Kane 03-19-2006 11:26 AM

Quote:

Originally Posted by ChinPieceDave667
next time try this out:
1x10 70lbs (normal to fast)
1x8 95lbs (slowish to normal)
1x6 105lbs (normal)
1x4 120lbs (normal to slow)
1x2 135lbs (slow down and fast power up)

you will actually do less reps and more weight so you will be able to get use to the load. also I find the last set of slow and really focus on powering up fast helps with the muscle fibers firing off in a power lifting sort of way, (like doing speed lifting), just make sure you don't lock your knees, you could hurt yourself that way, just stop shy of lockout.

Your warm up is not wrong, it is good. I just wanted to share what I do and see if anybody else would have good results with it. what do you think?

I think that warm-up looks good man. I will giv'er a shot next time :D


Quote:

Originally Posted by Eric3237
Dave's way is closer to what I do, but I don't go slow down on the acclimation sets. Unless he just means normal and controlled as opposed to the fast power up, in which case I do.
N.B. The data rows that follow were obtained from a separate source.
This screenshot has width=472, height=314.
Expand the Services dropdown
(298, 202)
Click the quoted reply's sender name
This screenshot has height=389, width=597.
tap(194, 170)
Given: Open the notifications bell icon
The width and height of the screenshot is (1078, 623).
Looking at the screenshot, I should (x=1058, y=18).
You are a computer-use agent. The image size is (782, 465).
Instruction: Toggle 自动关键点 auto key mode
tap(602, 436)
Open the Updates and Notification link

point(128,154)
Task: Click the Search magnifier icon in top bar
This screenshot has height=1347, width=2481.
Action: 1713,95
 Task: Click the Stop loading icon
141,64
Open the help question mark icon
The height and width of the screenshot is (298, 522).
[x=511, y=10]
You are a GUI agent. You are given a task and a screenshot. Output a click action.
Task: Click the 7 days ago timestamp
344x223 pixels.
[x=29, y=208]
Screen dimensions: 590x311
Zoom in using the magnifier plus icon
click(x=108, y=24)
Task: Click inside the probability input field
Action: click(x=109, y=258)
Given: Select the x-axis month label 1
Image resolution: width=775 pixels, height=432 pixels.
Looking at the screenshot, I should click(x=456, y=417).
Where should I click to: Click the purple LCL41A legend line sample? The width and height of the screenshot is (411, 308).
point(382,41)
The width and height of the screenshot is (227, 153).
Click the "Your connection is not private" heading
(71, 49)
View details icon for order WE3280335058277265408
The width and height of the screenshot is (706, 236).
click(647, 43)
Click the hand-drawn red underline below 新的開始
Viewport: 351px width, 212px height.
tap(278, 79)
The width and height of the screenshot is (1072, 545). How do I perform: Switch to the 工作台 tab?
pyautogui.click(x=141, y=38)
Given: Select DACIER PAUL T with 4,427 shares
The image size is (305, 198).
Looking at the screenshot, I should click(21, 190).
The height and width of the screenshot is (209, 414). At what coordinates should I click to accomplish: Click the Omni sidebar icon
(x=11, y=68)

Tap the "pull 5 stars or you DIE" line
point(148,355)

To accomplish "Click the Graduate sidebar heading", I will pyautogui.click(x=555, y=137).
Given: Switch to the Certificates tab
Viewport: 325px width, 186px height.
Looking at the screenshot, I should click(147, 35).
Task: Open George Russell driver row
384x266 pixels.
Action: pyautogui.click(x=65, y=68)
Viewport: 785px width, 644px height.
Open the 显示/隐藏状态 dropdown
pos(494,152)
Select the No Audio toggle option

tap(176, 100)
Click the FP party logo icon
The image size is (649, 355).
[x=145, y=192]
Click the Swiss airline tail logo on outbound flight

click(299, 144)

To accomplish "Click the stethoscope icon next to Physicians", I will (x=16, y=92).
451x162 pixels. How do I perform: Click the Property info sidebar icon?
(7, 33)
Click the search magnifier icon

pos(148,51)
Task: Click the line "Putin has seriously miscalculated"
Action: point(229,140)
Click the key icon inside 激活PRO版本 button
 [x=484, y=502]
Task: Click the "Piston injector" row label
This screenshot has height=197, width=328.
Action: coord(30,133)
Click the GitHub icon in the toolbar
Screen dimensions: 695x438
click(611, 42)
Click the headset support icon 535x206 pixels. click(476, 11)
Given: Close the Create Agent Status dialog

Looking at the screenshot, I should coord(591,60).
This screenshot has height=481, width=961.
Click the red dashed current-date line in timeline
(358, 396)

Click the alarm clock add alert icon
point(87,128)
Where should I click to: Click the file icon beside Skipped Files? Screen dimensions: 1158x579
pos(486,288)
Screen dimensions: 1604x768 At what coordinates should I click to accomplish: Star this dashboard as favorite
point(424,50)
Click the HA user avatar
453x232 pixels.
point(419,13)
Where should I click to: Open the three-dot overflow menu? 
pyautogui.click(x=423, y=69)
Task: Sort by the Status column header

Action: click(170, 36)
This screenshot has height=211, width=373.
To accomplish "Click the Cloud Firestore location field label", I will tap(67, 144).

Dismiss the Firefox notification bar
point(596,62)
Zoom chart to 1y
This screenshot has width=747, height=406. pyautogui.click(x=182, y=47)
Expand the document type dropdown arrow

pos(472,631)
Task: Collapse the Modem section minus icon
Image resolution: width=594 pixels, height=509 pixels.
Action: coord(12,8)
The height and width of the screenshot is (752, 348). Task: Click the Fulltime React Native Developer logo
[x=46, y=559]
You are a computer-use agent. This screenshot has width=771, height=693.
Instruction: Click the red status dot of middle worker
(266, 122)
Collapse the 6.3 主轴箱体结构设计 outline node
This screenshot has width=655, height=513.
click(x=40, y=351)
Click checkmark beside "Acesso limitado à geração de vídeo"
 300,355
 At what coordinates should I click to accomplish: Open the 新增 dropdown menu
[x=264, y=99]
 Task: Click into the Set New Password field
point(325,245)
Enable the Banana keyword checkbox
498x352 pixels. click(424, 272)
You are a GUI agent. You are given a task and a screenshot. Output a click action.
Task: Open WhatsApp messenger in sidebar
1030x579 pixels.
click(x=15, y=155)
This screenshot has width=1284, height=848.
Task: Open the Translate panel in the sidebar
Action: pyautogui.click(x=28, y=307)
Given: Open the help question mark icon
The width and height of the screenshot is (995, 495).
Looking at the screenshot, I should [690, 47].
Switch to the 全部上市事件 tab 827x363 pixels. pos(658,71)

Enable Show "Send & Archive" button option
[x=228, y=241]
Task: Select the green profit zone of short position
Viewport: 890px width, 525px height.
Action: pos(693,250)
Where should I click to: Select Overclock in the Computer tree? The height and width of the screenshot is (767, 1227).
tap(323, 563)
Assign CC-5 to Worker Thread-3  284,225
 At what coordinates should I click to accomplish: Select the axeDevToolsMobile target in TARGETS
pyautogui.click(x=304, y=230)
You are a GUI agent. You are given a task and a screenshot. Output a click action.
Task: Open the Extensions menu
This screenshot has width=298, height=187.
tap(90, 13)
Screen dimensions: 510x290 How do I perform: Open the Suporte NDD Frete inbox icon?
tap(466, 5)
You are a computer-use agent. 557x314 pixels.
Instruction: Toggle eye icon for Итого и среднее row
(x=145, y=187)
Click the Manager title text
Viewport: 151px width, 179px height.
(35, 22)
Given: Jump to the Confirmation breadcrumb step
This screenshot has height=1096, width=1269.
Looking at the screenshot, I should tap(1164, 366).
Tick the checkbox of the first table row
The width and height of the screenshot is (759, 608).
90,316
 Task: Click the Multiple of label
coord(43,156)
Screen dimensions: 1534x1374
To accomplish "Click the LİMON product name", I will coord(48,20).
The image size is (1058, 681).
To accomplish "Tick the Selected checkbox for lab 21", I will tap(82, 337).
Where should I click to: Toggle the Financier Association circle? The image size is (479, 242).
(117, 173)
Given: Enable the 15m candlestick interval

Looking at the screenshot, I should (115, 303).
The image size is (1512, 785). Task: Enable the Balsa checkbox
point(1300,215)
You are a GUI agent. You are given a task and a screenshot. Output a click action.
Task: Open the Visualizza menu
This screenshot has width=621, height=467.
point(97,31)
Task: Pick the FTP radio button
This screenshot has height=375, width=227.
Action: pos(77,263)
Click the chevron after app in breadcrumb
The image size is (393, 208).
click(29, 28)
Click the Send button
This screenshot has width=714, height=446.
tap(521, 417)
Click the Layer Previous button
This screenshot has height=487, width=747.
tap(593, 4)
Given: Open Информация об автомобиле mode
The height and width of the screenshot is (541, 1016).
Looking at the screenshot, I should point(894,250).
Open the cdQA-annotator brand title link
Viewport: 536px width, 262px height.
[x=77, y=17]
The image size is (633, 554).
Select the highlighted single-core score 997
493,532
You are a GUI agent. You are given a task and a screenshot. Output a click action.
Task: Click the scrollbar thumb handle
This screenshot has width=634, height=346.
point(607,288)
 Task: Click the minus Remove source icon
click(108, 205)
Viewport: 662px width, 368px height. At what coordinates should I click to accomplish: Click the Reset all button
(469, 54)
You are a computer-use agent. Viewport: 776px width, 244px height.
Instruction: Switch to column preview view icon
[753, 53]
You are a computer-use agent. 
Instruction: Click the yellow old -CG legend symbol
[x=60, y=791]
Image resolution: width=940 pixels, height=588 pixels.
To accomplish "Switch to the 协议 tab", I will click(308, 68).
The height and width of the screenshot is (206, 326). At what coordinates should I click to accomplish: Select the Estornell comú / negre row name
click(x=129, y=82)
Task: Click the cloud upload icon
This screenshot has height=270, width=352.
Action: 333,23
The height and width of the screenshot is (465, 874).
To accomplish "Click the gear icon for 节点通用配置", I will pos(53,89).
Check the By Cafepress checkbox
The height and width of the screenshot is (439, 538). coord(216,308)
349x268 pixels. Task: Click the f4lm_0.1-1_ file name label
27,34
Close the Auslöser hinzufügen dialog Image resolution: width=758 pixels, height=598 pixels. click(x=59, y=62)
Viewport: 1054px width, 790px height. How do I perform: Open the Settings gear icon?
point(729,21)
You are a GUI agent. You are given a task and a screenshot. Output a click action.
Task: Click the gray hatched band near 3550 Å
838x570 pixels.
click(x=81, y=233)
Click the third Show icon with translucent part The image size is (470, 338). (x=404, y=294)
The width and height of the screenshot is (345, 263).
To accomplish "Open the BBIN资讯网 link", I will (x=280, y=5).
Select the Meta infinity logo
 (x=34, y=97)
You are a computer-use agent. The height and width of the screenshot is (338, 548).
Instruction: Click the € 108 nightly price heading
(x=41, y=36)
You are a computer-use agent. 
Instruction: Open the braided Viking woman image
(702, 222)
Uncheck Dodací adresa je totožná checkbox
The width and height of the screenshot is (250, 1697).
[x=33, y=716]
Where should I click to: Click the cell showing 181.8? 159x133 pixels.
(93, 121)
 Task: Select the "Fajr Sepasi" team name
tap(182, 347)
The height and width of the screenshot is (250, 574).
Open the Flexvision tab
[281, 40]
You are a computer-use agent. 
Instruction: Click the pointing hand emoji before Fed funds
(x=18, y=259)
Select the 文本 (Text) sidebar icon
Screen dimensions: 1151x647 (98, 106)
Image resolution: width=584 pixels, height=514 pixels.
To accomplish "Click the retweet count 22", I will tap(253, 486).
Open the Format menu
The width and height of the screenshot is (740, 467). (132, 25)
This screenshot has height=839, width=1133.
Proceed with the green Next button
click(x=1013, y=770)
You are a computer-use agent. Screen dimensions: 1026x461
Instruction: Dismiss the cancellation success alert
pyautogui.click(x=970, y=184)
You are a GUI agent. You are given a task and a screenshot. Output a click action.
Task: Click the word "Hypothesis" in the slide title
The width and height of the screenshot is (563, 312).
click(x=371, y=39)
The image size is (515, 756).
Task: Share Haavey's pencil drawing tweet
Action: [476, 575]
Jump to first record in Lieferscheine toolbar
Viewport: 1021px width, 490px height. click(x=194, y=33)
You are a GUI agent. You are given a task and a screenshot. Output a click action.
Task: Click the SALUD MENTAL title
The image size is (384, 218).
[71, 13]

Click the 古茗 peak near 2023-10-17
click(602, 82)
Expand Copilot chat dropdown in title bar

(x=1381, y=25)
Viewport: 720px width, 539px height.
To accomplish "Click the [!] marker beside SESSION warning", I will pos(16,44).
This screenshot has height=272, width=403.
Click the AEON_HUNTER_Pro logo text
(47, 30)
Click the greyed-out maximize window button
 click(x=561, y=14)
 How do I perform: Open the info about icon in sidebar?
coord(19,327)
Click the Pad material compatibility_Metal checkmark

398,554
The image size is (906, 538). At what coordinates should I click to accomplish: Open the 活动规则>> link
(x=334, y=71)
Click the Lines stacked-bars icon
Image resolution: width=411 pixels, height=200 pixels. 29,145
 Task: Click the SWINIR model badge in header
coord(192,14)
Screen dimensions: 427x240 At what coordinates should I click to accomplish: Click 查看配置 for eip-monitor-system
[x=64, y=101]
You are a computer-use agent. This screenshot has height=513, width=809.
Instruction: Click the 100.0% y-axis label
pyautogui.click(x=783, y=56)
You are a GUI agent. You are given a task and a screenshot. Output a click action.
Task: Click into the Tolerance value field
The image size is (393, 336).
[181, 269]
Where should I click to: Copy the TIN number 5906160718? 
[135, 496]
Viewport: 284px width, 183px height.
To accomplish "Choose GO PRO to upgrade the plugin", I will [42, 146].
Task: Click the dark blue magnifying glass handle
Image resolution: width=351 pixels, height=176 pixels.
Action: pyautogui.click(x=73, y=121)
But regardless, keep in mind that a warm-up, including the acclimations, shouldn't really be taxing to you. They should get you ready and enable you to lift to your maximum, but not take anything out of you really. The only reason I mention this is because you mentioned the number of sets you did including the warm-ups (and also the "tears"). Makes me thing they are impacting you in some way if only phsychologically.

I put the tears in because I was in the squat box for so long lol. The warm-up sets weren't super super easy, but they didn't take anything off of my workout sets. Thanks for looking out for me Eric. :hbang:

EricT 03-19-2006 11:33 AM

Quote:

Originally Posted by Kane
I put the tears in because I was in the squat box for so long lol.

That's what I thought but I figured it doesn't hurt to make sure!